Top of EXERCISE INPUTS

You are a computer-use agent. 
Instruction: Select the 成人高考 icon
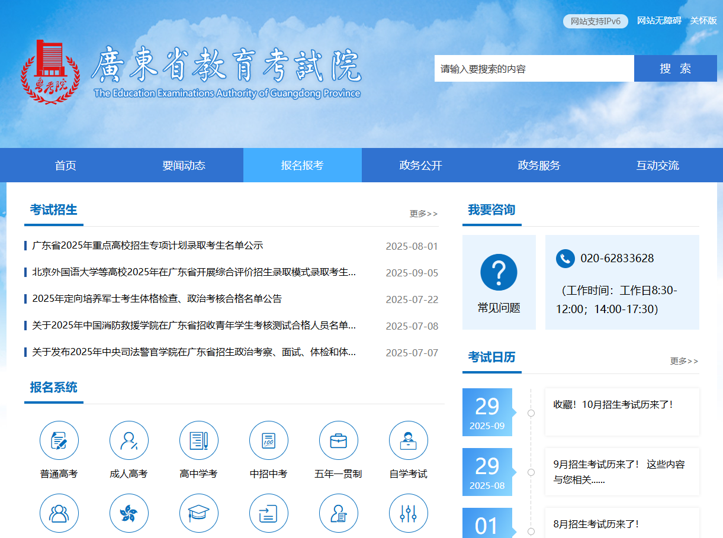(129, 440)
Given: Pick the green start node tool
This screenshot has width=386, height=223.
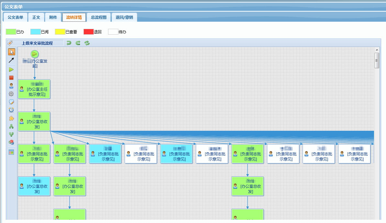Looking at the screenshot, I should point(11,69).
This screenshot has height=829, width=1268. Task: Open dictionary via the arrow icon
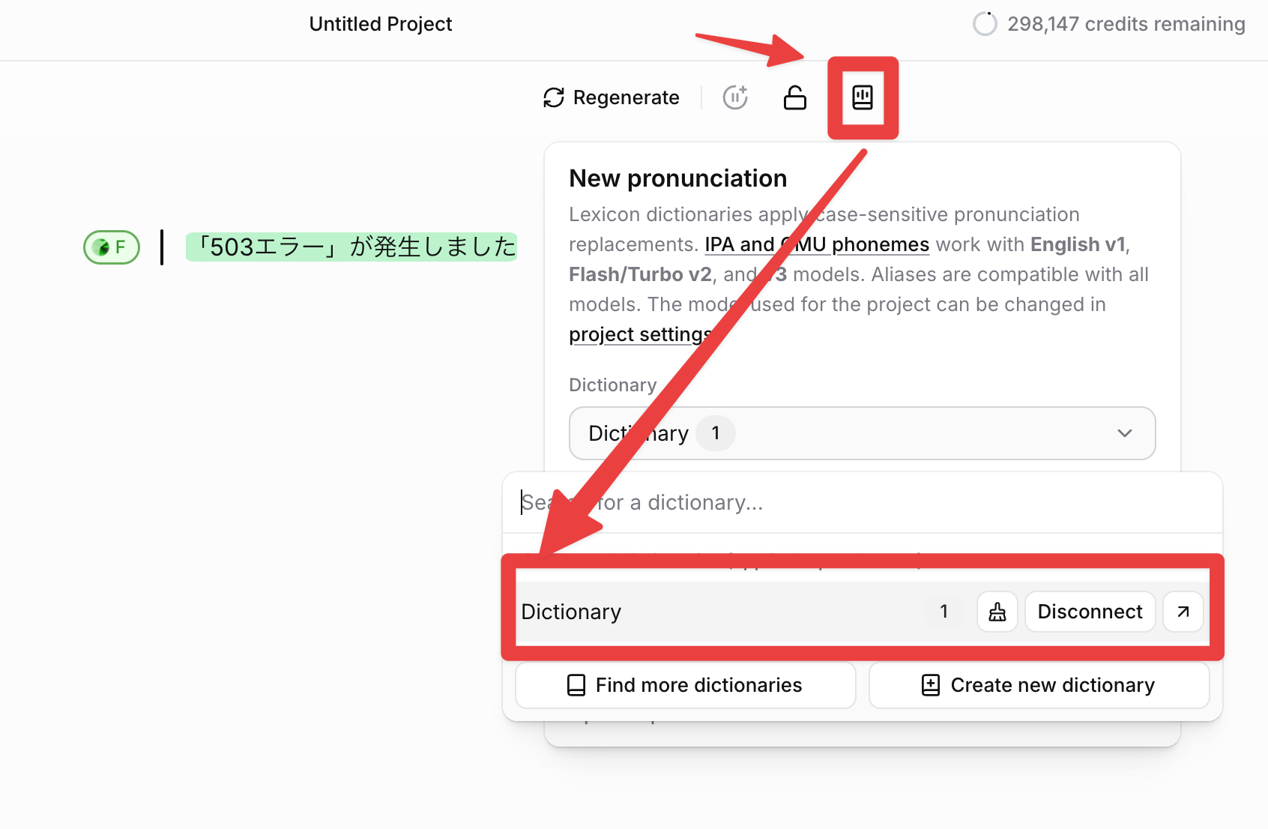tap(1183, 612)
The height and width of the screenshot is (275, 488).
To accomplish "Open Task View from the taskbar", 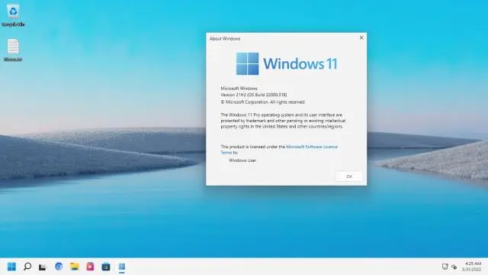I will (x=43, y=267).
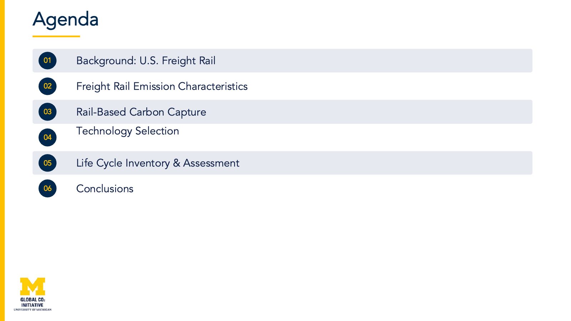Open Life Cycle Inventory & Assessment item

pos(158,163)
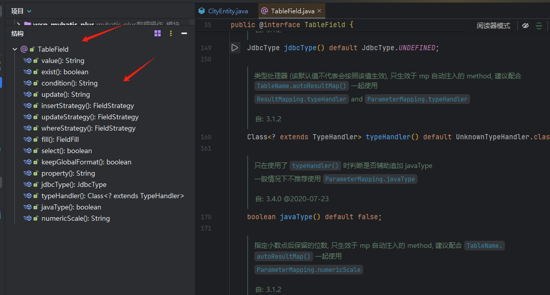The image size is (550, 295).
Task: Collapse the TableField tree node
Action: tap(15, 49)
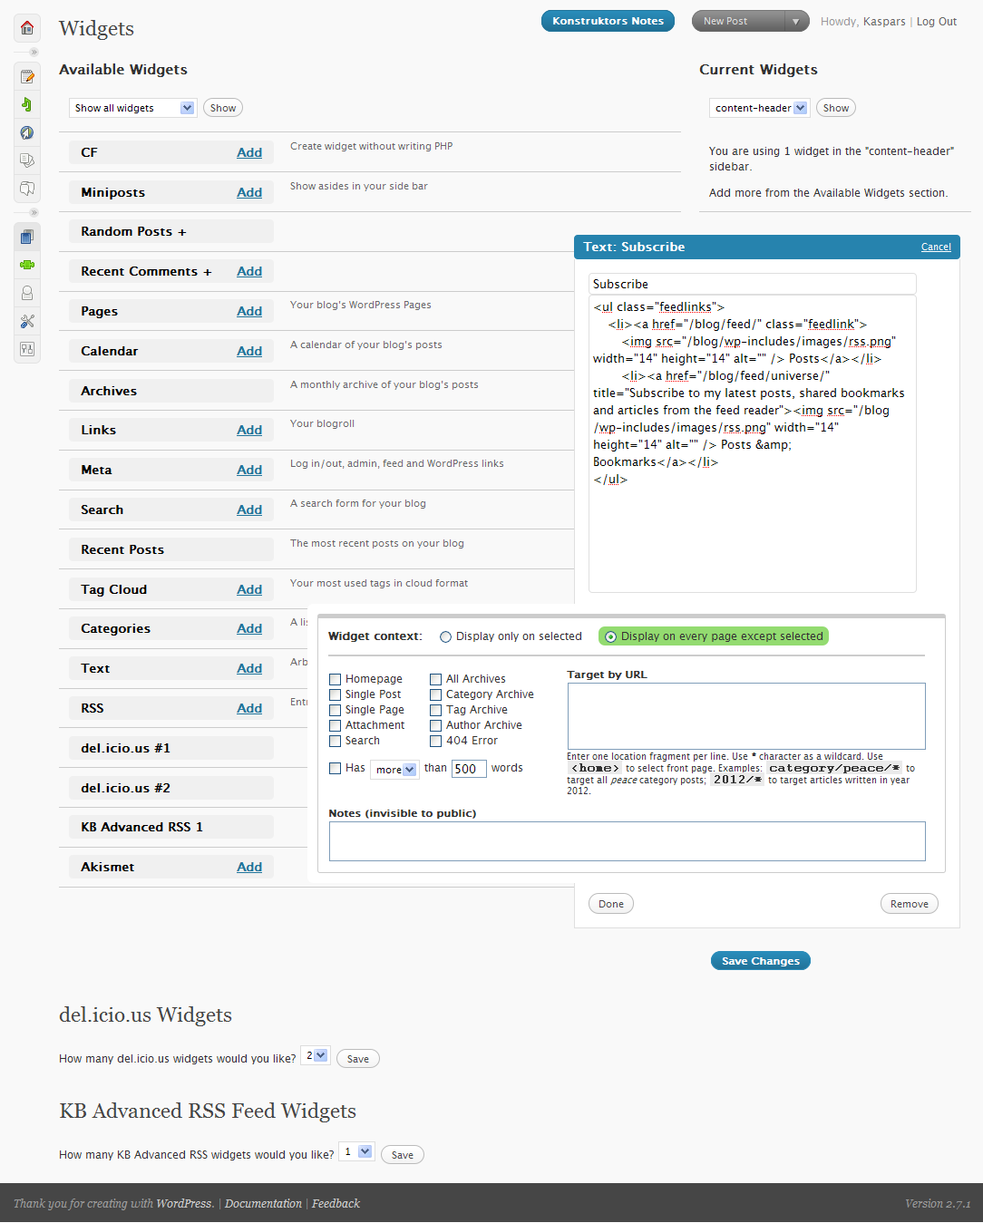Open the Users icon in sidebar

(x=27, y=293)
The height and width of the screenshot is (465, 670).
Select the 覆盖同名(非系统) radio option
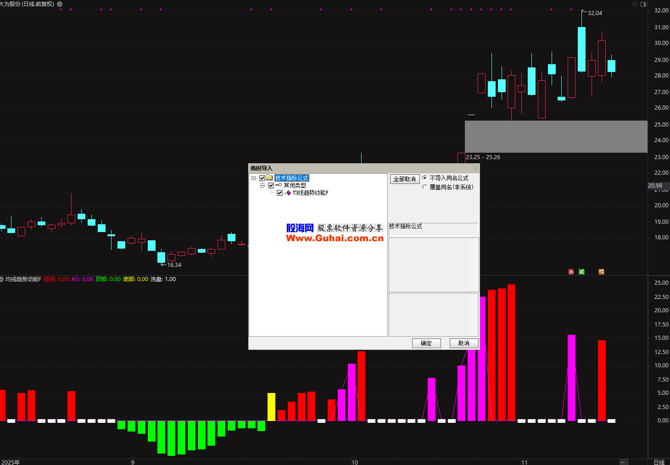[424, 187]
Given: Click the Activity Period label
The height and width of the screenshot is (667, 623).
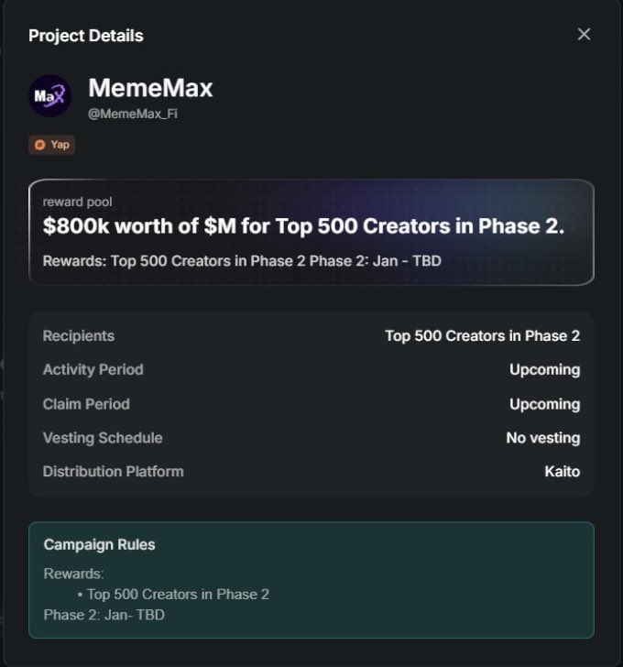Looking at the screenshot, I should 93,369.
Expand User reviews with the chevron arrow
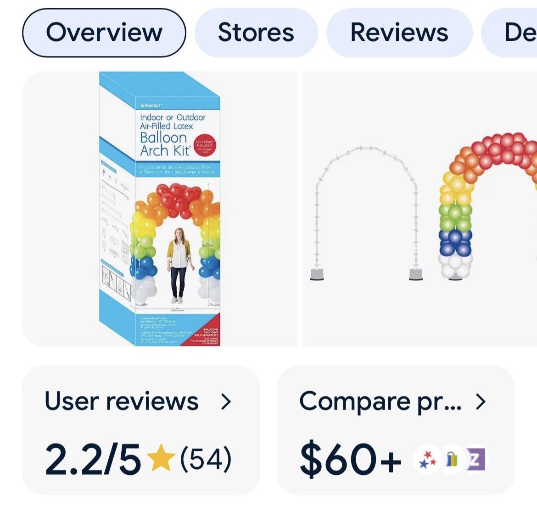Screen dimensions: 537x505 click(226, 402)
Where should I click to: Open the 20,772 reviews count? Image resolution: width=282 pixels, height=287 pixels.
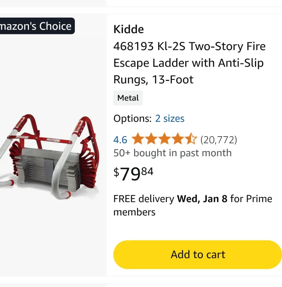click(x=219, y=140)
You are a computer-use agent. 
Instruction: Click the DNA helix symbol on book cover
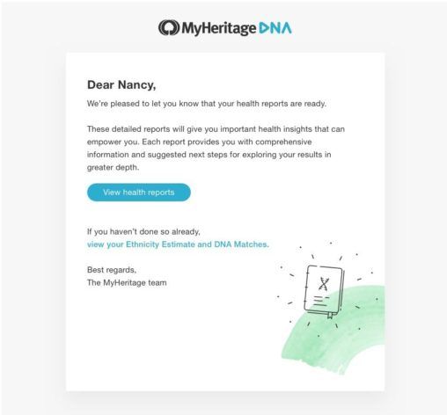click(323, 283)
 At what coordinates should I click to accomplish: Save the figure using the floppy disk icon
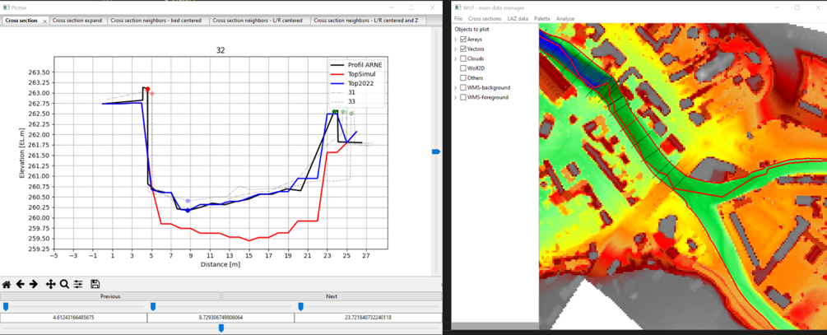click(x=95, y=284)
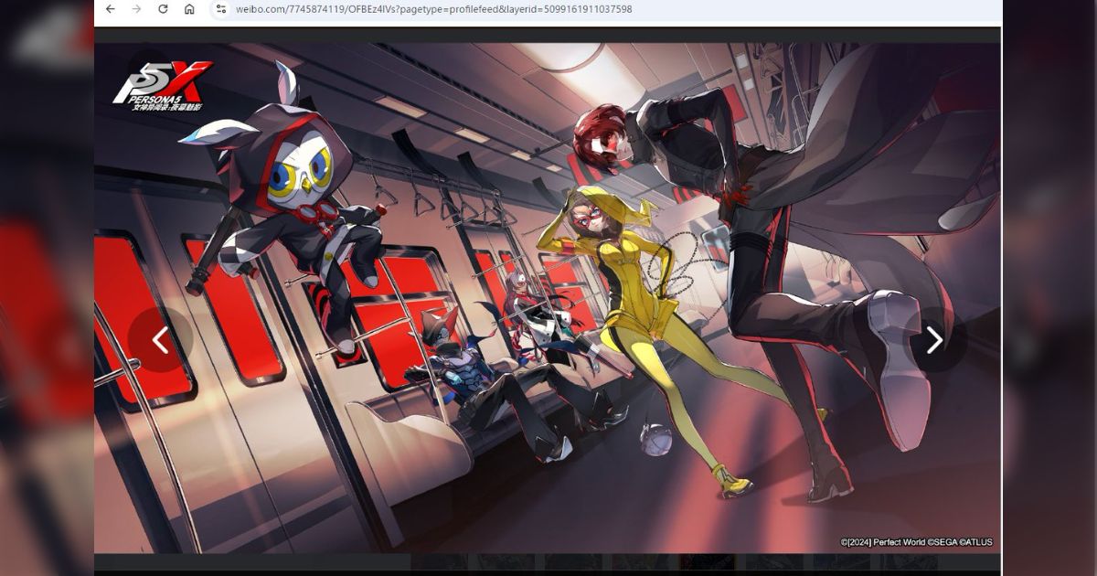Click the left carousel arrow
This screenshot has height=576, width=1097.
tap(162, 339)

Bottom of EXERCISE INPUTS

From the first line of the entries above down to the line holding "The height and width of the screenshot is (275, 488).", quote each line exactly and nothing else, skipping pictures.

— SOLUTION FOR THIS TASK —
You are a computer-use agent. 
Instruction: Select the 成人高考 icon
(129, 440)
Given: Pick the green start node tool
This screenshot has width=386, height=223.
Looking at the screenshot, I should point(11,69).
This screenshot has height=829, width=1268. Task: Open dictionary via the arrow icon
tap(1183, 612)
The height and width of the screenshot is (275, 488).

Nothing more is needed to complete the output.